Models tell you how the economy works on average. But averages hide who actually gets the gains, and they ignore the costs piling up off the books. This final unit turns from theory to the big real-world questions: who shares in growth, whether growth can last, and what history has taught us.
Start with the question of who gets what. Measuring inequality means putting a number on how unevenly income or wealth is spread across a population. Two countries can have the same average income while one is far more lopsided than the other. To see the difference, you need a tool that captures the whole distribution.
That tool is a pair of close cousins. The Lorenz curve plots the share of total income earned by the poorest 10 percent, the poorest 20 percent, and so on up to 100 percent. If everyone earned the same, the curve would be a straight diagonal. The more it sags below that diagonal, the more unequal the society. The Gini coefficient turns that sag into a single number from 0 to 1. Zero means perfect equality; one means a single person owns everything. A Gini of 0.25 marks a fairly equal country, while 0.55 marks a very unequal one.
Inequality also exists at two scales, and they have moved in opposite directions. Within-country inequality measures the gap between rich and poor inside one nation, which has widened in many rich countries. Between-country inequality measures the gap across nations, which has narrowed as China, India, and others caught up. Whether inequality is rising or falling depends entirely on which scale you mean.
Growth raises a second worry. Sustainable development is growth that meets today's needs without robbing future generations of the resources and clean environment they will need. A boom built on burning through forests, fish stocks, and a stable climate is a loan against the future that eventually comes due.
The hidden bill often takes the form of an environmental externality โ a cost of production, like pollution, that falls on third parties rather than the polluter, so the market price leaves it out. GDP happily counts the factory's output while ignoring the smog it produces.

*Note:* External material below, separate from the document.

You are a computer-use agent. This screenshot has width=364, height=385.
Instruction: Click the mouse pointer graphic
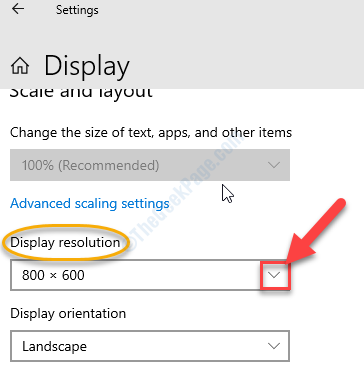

The unit closes with a tour of the great episodes in macro history. The Great Depression of the 1930s taught the danger of inaction. The 1970s stagflation broke the old Phillips trade-off. The Volcker disinflation of the early 1980s showed the brutal cost of crushing inflation. The 2008 global financial crisis revealed how fragile the banking system can be. And the 2020 COVID shock proved how fast a healthy economy can be frozen. Each crisis rewrote part of the textbook.